Putting everything on the line in front of a seething mass of humanity – some supporting you, others baying for your blood – can be described as many things, but civilized is not one of them. Comparisons with ancient Rome and the Coliseum immediately come to mind, reminding us that bread and circuses is still with us. Perhaps more significantly, in 2014, is the inescapable feeling that being part of such a huge crowd to witness two men engaging in unarmed combat is akin to witnessing evolution in reverse.

While the first fight between Carl Froch and George Groves may have ended in controversy, the second fight ended conclusively when Froch’s right hand made a flush connection with Groves’ chin in the 8th round to knock him out.

Groves had spent the best part of a year – from before their first fight in November 2013 up to the rematch on May 31, 2014 – goading, ridiculing, and taunting the four time world champion. For a champion with a fierce sense of pride, such as Carl Froch, it would have served to undermine and chip away at the foundation of self belief and respect assiduously built upon the dozen years he’d spent fighting as a professional. His rise to the top of the sport had not been smooth or easy. For years he had trained and fought for very little money in modest venues around the country. Even after becoming world champion, which he did for the first time in 2008 when he defeated Canada’s Jean Pascal in 2008 to claim the then vacant WBC super middleweight title, rewards and recognition continued to elude him.

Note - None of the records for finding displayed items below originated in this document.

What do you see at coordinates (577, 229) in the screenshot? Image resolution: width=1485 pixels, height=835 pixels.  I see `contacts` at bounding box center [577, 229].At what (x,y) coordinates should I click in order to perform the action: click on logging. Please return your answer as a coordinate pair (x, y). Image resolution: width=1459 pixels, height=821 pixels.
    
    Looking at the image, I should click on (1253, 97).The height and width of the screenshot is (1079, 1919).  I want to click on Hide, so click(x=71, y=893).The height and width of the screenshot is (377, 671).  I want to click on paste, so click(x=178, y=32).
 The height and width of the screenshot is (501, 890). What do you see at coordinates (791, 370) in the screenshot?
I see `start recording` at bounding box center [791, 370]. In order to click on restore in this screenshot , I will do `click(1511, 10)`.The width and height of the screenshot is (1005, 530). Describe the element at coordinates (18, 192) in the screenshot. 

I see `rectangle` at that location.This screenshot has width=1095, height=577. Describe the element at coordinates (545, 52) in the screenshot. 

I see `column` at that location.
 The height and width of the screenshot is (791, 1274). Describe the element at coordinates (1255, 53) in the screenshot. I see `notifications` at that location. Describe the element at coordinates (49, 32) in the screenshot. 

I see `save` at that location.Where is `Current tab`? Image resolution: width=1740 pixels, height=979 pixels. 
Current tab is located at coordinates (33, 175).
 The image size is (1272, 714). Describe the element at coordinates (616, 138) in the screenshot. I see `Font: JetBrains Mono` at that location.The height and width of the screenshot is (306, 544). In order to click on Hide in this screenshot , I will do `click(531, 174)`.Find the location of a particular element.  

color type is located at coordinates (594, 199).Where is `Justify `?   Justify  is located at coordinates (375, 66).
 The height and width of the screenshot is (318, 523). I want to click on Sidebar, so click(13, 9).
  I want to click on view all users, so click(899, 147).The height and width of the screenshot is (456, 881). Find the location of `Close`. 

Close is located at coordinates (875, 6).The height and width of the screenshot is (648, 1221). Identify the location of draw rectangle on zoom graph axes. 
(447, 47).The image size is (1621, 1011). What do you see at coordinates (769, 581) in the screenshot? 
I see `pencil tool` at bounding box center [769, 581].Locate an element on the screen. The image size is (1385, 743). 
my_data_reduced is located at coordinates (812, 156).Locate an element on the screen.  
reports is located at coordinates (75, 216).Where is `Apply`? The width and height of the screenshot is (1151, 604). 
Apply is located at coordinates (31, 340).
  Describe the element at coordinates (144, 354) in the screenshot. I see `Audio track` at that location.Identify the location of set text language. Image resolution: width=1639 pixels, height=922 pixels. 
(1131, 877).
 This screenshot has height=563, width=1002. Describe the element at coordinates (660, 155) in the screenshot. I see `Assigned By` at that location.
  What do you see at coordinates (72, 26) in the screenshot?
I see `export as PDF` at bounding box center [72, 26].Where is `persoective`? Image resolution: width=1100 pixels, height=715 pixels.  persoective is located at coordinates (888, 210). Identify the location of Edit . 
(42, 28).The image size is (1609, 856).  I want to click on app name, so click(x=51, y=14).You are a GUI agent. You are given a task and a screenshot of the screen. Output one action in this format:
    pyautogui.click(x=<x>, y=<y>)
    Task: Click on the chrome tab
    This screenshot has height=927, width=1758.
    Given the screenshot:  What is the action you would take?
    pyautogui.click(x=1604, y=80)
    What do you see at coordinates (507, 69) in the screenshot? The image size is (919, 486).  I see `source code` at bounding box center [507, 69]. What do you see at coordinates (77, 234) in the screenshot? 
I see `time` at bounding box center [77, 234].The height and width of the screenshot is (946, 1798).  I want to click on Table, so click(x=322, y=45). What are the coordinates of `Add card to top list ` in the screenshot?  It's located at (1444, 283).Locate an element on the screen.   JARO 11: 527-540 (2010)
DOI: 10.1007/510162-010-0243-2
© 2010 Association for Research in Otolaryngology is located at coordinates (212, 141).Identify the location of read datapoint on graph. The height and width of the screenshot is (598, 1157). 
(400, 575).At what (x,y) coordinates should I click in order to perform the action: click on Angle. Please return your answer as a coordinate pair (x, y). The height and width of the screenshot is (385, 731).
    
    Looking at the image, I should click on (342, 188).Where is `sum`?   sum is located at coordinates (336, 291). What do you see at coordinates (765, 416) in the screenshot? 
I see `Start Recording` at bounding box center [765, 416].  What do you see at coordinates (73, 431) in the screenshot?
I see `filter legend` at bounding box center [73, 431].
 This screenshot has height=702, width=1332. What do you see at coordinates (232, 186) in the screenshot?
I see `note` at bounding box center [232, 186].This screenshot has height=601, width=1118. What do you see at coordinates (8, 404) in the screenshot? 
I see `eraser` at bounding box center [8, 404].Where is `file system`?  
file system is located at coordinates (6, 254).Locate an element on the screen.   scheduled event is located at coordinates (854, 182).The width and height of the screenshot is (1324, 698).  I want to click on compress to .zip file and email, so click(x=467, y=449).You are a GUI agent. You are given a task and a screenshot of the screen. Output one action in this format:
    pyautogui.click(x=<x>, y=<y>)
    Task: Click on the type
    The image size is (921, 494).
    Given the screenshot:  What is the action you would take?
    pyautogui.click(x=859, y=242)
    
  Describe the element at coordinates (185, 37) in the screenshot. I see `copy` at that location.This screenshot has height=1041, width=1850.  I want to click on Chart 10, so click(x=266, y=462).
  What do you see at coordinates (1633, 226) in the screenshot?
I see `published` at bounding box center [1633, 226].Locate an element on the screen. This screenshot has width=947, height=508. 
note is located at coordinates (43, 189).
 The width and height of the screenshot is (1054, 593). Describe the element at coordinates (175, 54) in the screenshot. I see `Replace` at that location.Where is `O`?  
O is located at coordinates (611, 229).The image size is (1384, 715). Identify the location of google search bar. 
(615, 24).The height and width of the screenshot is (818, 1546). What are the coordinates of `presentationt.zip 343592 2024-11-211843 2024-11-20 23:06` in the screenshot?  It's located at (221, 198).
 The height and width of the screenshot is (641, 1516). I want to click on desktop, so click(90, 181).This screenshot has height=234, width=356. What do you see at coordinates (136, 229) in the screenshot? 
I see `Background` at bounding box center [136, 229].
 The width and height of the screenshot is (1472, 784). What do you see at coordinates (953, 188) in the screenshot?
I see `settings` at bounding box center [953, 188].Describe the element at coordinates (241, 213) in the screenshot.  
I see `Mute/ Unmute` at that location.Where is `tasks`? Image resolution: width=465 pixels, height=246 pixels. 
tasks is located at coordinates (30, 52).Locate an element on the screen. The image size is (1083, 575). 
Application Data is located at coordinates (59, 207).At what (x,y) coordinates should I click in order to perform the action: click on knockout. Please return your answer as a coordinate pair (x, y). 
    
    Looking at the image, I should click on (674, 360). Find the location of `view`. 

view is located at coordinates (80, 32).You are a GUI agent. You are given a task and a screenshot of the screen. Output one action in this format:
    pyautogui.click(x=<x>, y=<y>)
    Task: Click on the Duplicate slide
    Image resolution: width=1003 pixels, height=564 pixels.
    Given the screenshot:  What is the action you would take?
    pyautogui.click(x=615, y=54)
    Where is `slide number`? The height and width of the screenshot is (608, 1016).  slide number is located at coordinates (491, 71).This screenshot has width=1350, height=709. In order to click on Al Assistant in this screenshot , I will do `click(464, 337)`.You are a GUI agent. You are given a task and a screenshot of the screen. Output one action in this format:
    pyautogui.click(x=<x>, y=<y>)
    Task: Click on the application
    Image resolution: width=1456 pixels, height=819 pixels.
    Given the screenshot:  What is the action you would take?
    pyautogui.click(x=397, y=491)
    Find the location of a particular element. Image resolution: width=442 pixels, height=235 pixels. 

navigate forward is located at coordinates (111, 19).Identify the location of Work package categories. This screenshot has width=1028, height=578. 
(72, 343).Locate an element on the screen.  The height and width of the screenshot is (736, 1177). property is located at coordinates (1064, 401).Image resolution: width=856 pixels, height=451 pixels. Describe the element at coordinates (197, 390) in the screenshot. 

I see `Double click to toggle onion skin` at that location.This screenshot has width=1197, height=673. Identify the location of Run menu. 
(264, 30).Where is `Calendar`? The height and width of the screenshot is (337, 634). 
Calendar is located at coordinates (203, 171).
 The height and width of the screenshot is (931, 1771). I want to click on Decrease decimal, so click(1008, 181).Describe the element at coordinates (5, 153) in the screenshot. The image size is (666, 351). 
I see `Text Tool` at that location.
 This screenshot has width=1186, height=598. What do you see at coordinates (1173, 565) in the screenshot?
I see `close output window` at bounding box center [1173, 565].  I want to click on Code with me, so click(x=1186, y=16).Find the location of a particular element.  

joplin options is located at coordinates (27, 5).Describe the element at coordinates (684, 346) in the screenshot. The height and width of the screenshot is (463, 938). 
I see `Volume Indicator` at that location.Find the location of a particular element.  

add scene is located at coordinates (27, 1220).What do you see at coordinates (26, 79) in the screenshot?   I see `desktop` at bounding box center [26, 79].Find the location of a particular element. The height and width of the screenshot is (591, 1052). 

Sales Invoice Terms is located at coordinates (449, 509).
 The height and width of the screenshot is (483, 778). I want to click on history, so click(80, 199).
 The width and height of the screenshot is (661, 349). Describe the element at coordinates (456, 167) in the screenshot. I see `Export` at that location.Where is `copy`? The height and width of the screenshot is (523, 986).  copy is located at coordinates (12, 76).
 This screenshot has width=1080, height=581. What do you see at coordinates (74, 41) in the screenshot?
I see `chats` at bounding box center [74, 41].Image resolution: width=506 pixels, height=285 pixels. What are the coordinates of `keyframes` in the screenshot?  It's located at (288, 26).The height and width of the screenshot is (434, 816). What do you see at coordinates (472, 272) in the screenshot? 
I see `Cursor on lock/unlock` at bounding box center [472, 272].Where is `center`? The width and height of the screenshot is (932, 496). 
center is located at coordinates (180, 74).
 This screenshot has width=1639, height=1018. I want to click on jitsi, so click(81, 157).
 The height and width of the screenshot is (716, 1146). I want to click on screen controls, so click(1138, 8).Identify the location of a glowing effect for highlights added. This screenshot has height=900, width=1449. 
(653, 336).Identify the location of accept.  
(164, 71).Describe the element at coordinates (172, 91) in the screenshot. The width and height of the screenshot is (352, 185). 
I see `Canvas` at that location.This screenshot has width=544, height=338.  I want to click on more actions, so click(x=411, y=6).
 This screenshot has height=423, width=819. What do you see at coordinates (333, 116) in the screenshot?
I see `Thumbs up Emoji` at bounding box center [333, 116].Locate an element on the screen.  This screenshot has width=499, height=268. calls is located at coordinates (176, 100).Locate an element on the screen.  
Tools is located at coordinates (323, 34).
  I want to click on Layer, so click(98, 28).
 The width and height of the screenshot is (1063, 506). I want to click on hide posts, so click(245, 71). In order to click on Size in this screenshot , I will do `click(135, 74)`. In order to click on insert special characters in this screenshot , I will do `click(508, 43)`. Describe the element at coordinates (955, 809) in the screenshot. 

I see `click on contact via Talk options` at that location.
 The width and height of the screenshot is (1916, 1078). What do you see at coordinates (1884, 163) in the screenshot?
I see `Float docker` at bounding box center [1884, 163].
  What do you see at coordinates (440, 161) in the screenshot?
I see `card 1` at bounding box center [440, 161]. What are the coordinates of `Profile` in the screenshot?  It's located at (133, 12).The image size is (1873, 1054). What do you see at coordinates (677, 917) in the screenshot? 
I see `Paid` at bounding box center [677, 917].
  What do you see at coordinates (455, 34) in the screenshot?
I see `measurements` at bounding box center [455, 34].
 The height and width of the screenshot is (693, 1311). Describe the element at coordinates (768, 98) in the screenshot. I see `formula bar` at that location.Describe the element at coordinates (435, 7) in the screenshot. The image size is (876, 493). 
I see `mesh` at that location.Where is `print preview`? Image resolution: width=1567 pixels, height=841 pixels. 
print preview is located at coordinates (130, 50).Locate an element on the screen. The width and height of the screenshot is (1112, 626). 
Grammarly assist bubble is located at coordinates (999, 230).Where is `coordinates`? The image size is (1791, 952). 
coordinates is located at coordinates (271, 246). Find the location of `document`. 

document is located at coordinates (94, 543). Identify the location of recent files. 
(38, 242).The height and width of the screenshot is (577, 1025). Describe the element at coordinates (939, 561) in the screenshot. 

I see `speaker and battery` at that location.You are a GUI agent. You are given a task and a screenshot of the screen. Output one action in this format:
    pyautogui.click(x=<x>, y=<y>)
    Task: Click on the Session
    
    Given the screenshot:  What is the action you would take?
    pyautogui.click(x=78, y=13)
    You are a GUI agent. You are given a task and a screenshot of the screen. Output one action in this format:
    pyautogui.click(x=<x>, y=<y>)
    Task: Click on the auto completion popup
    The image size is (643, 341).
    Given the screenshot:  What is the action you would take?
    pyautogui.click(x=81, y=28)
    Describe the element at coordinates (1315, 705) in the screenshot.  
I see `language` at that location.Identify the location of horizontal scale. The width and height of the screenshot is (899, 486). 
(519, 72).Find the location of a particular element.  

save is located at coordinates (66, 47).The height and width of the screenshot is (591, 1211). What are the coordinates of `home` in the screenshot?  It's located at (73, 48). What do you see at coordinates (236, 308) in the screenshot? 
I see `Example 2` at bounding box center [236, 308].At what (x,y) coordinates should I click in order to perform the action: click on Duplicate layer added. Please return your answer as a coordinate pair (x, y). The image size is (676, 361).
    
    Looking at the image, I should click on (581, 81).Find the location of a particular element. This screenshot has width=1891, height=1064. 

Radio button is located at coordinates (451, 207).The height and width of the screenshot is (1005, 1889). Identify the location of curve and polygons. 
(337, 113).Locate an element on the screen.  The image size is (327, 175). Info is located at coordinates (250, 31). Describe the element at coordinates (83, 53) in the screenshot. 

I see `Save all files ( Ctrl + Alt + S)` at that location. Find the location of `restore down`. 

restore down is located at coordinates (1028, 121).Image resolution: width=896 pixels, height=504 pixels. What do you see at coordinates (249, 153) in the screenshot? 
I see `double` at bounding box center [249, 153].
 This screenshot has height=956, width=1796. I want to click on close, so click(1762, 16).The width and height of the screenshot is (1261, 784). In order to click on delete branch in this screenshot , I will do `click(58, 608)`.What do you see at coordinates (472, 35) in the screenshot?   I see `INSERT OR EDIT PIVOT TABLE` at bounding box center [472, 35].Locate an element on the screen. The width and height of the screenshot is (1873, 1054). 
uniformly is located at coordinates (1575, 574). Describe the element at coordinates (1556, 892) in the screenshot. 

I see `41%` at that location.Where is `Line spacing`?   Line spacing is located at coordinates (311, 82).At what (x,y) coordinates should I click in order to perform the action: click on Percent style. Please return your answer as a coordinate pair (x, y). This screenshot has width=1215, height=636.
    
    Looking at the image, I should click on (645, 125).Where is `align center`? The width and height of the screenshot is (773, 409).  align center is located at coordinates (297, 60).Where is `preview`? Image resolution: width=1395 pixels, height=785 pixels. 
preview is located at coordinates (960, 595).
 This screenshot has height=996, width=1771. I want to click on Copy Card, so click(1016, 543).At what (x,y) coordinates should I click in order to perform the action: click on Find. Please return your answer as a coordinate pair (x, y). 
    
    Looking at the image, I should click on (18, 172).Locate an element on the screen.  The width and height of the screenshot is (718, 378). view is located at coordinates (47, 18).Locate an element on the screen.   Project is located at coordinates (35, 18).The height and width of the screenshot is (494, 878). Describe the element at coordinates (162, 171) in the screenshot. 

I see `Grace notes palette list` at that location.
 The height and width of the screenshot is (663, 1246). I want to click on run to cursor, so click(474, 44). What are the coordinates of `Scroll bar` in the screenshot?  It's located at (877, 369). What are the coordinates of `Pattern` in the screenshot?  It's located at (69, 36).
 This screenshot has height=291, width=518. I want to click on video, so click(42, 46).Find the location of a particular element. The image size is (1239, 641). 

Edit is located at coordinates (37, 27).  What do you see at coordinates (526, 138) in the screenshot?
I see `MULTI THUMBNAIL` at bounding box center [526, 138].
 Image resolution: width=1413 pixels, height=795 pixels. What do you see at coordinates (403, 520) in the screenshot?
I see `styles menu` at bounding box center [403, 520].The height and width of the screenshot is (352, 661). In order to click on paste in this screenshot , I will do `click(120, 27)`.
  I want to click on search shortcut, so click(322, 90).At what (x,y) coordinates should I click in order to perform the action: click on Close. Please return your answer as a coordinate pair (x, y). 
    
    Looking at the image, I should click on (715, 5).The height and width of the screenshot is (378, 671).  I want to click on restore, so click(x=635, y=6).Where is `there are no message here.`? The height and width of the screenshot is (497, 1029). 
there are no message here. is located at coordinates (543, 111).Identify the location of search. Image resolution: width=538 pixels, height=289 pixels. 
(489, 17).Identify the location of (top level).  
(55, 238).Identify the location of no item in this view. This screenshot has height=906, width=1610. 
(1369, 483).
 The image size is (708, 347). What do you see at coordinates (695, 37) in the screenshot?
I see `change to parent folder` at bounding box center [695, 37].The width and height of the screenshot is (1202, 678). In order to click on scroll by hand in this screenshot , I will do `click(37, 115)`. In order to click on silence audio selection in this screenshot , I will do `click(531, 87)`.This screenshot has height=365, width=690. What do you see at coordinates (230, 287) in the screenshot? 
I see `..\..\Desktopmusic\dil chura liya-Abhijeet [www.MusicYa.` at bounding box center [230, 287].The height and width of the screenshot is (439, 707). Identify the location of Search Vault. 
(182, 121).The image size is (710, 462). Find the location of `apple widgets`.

Thus when George Groves – ten years younger – stepped into Froch’s life just as the world champion was entitled to contemplate retiring amid the comforting embrace of respect, admiration, and plaudits for his undoubted achievements and worthy acclaim for taking on the very best time and again, it must have seemed that the gods had turned against him.

Carl Froch is a man who fights ugly in the ring, his style that of the artisan rather than the artist, but outside the ring exemplifies the word ‘noble’ in noble art. He carries himself with bearing and dignity – proud, you can tell, of being world champion in a sport which to him ennobles and elevates the human spirit rather than degrades it.

In the first fight, George Groves had emerged the moral victor if not the actual winner. He had walked to the ring to a chorus of boos and left being cheered to the rafters. The audacity and bravery of his performance in between those two points ensured that the praise he received was deserved. He dazzled on the night, serving up an ‘ass whupping’ for the first six rounds that the world champion must have recalled regularly and with a jarring sense of unease in the six months between that night in Manchester and the rematch in London.

Groves climbed into the ring at Wembley on the back of an an entrance which suggested that the fight was already won. Into the stadium he came on an open-top London bus, preceded by fireworks and the booming Shakespearian exhortation from Henry V, which ends with “Cry God for Harry, England, and St George!”

It was stirring stuff, but you couldn’t help thinking while listening to it that the challenger was overplaying his hand.

And so it proved. One punch, a right hand that had been teed up with a left hook, left George Groves slumped on his stool in the corner being fed oxygen, while in the centre of the ring Carl Froch stood soaking up the appreciation of 80,000 spectators, euphoria emanating from every pore along with the sweat which defines every fighter’s career.

It was a fitting end to an historic night and as exciting a spectacle you could hope to experience. If this is what passes for barbarism today, maybe there’s a case for suggesting we need more of it.